(MATERIAL FOR THE TASK)

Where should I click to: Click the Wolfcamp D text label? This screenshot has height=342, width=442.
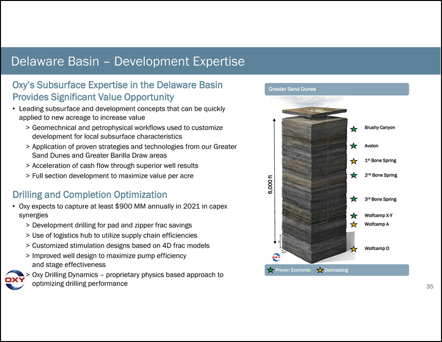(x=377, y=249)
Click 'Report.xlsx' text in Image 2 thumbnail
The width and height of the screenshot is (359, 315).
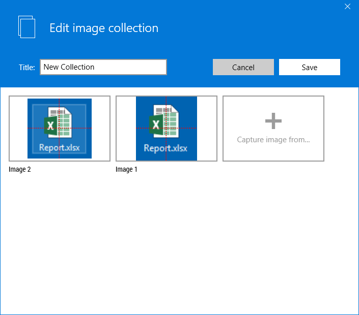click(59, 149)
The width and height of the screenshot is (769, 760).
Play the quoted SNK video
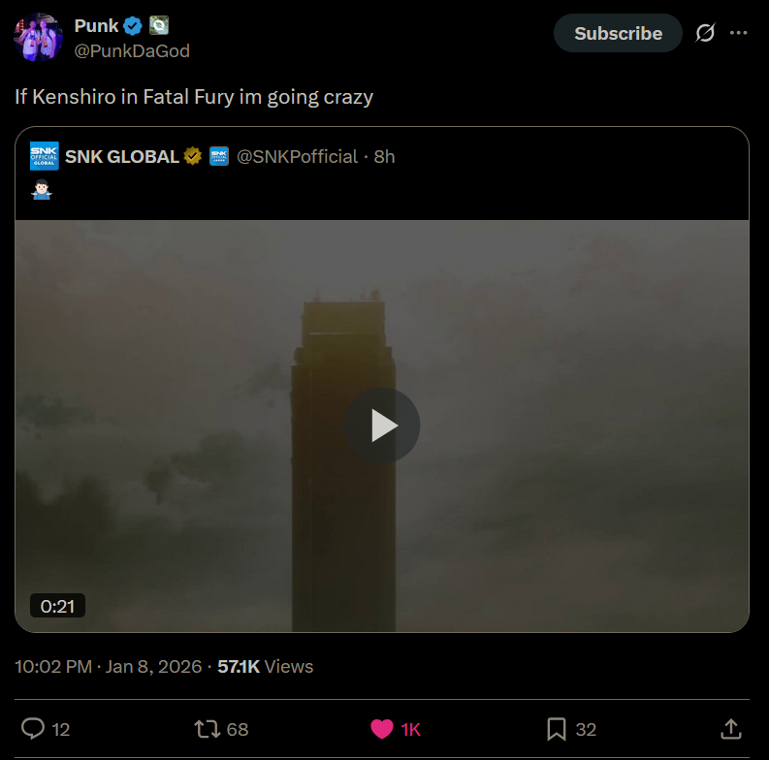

(End MATERIAL FOR THE TASK)

**TASK PROMPT:** Your answer must be an exact copy of the lines from the line with "The width and height of the screenshot is (769, 760)." to the final line of the data, both ends included, and no pictures.

**RESPONSE TO THIS EXERCISE:**
The width and height of the screenshot is (769, 760).
Play the quoted SNK video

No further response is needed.